**What needs to be done**
Transcribe every line from the one containing "Image resolution: width=693" through the end of the records below, exactly, but not the pictures.

**Data section**
|---|
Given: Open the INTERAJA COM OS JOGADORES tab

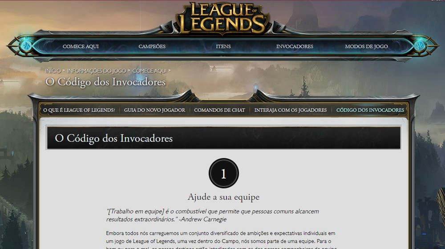Looking at the screenshot, I should tap(290, 110).
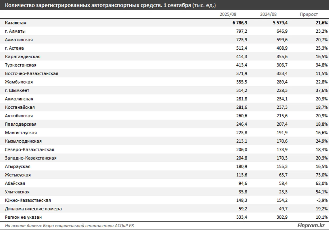The image size is (329, 230).
Task: Click the Казахстан 2025/08 value 6 786,9
Action: 240,23
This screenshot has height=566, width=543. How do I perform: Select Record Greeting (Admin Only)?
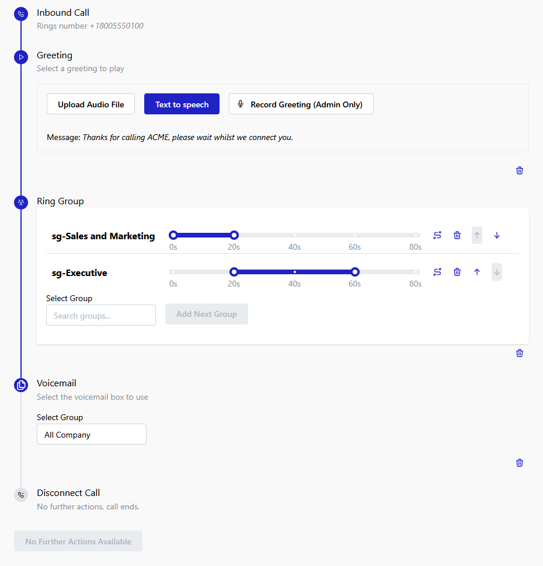click(301, 104)
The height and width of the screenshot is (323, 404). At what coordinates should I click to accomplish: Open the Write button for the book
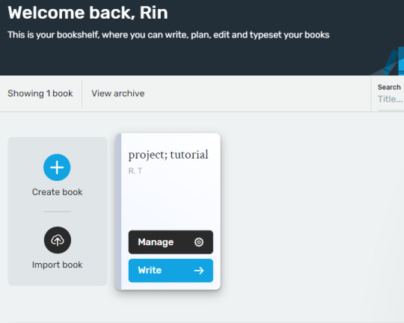(x=171, y=271)
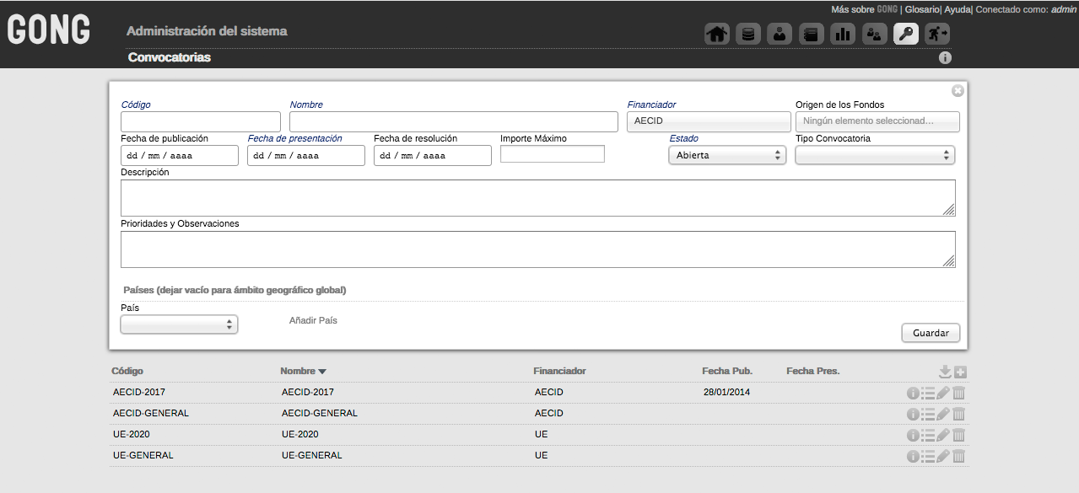This screenshot has height=493, width=1079.
Task: Show info icon for UE-2020 row
Action: click(912, 435)
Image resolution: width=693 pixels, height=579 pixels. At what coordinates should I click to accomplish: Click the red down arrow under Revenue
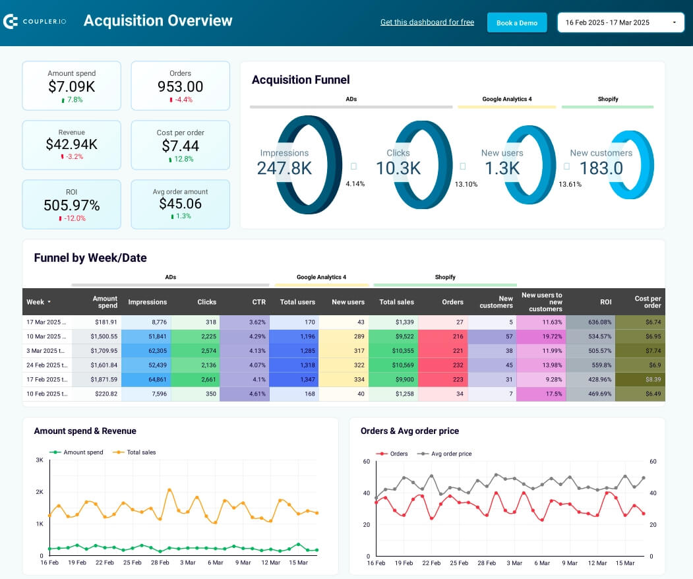pos(62,157)
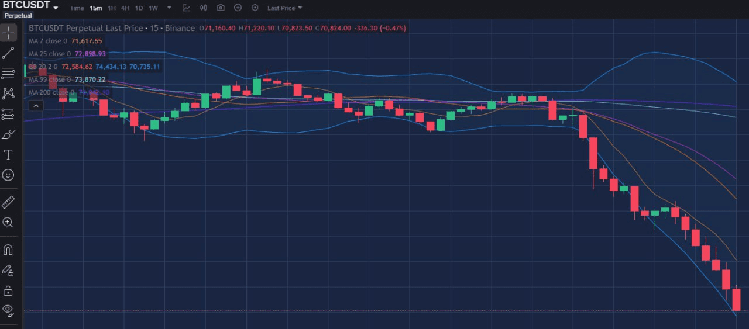Viewport: 749px width, 329px height.
Task: Open the Last Price dropdown
Action: [284, 8]
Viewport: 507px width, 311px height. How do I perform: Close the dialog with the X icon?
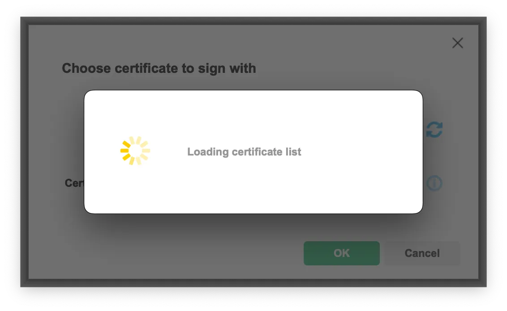pyautogui.click(x=458, y=43)
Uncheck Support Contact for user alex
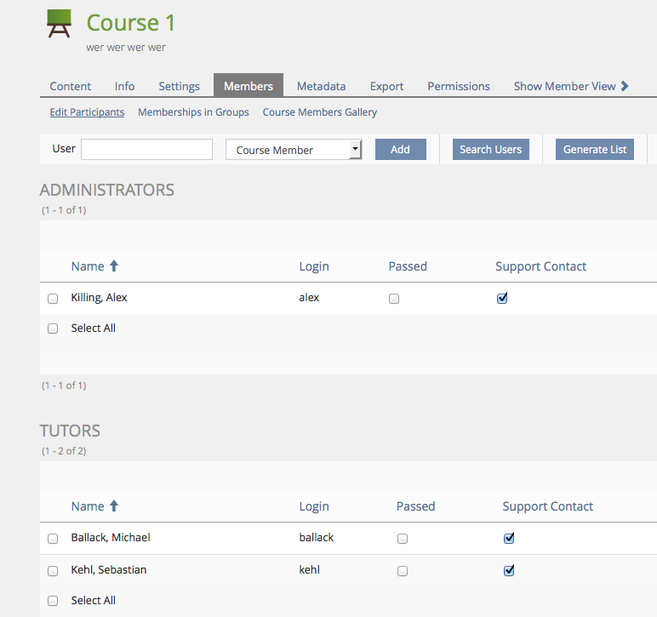657x617 pixels. [502, 299]
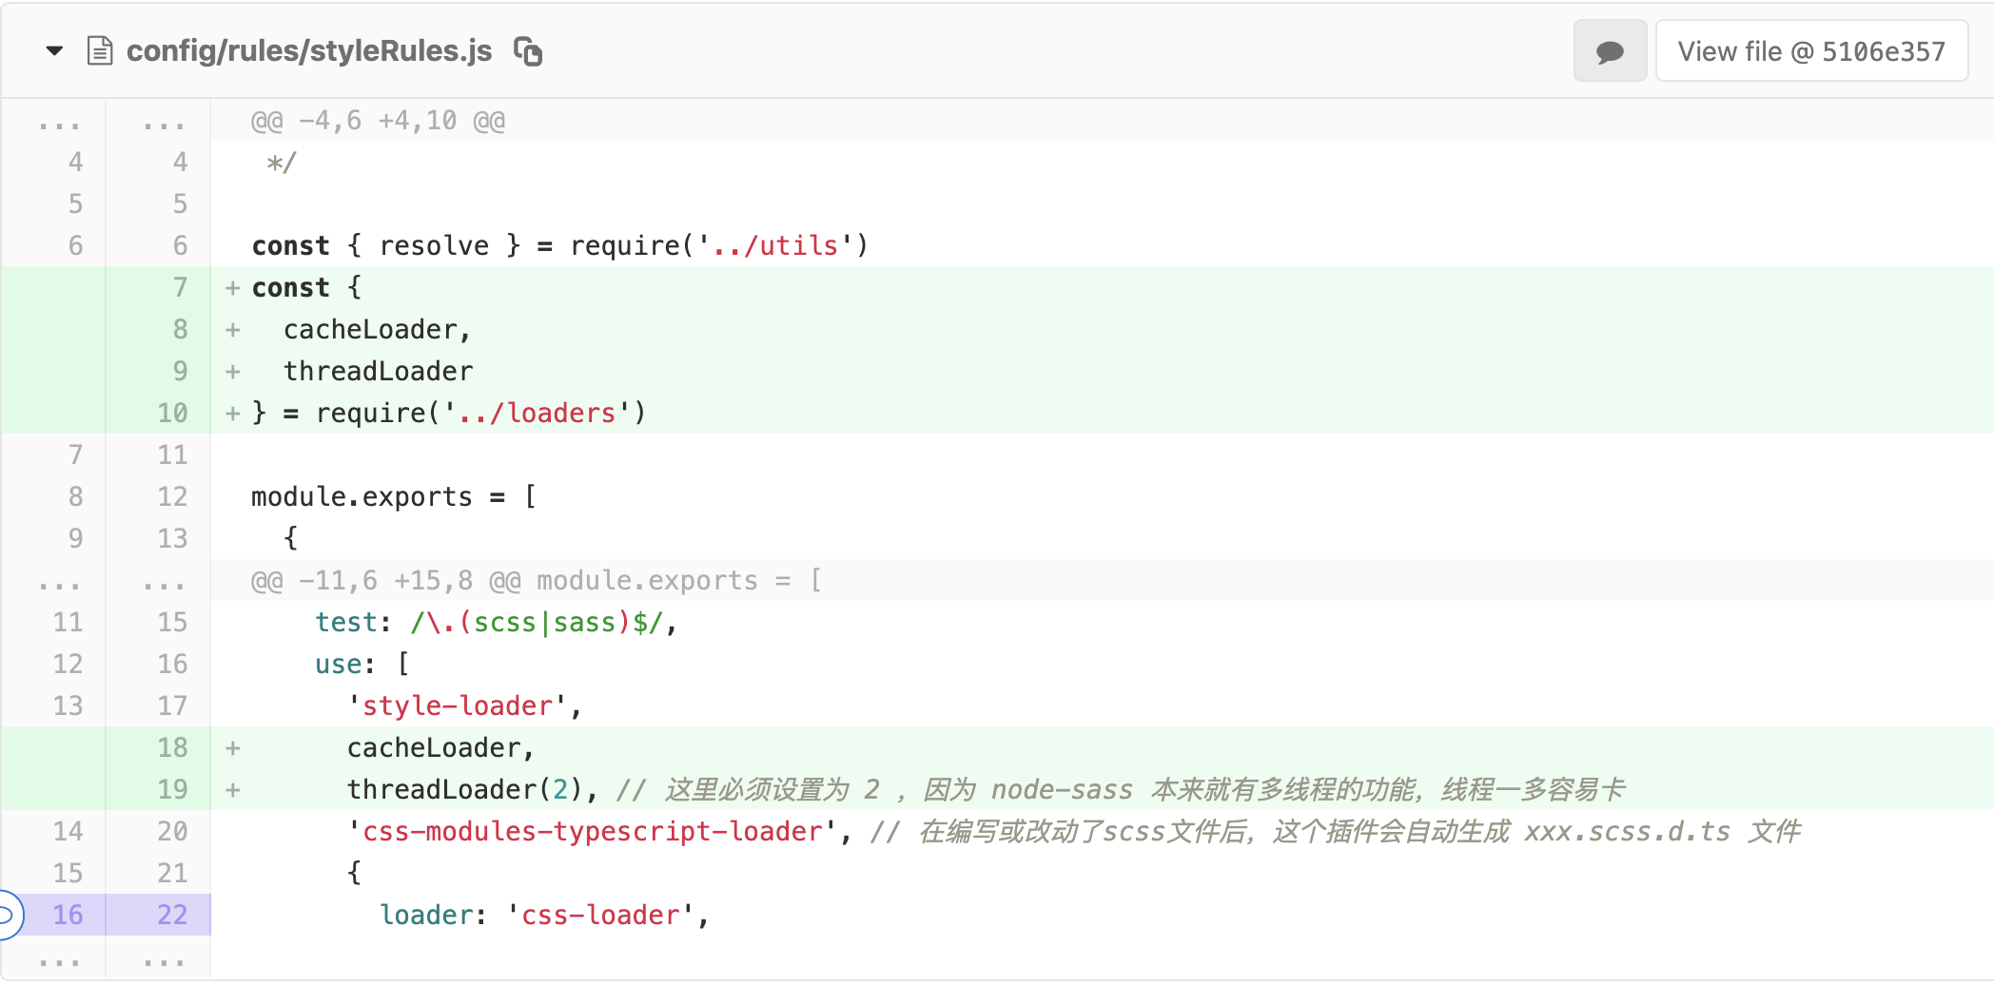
|---|
**Solution**
Image resolution: width=693 pixels, height=579 pixels. At what coordinates should I click to accomplish: Click the red down arrow under Revenue
pos(62,157)
Viewport: 749px width, 329px height.
Task: Open the Last Price dropdown
Action: [284, 8]
Viewport: 507px width, 311px height. How do I perform: Close the dialog with the X icon?
pyautogui.click(x=458, y=43)
Uncheck Support Contact for user alex
657x617 pixels. [502, 299]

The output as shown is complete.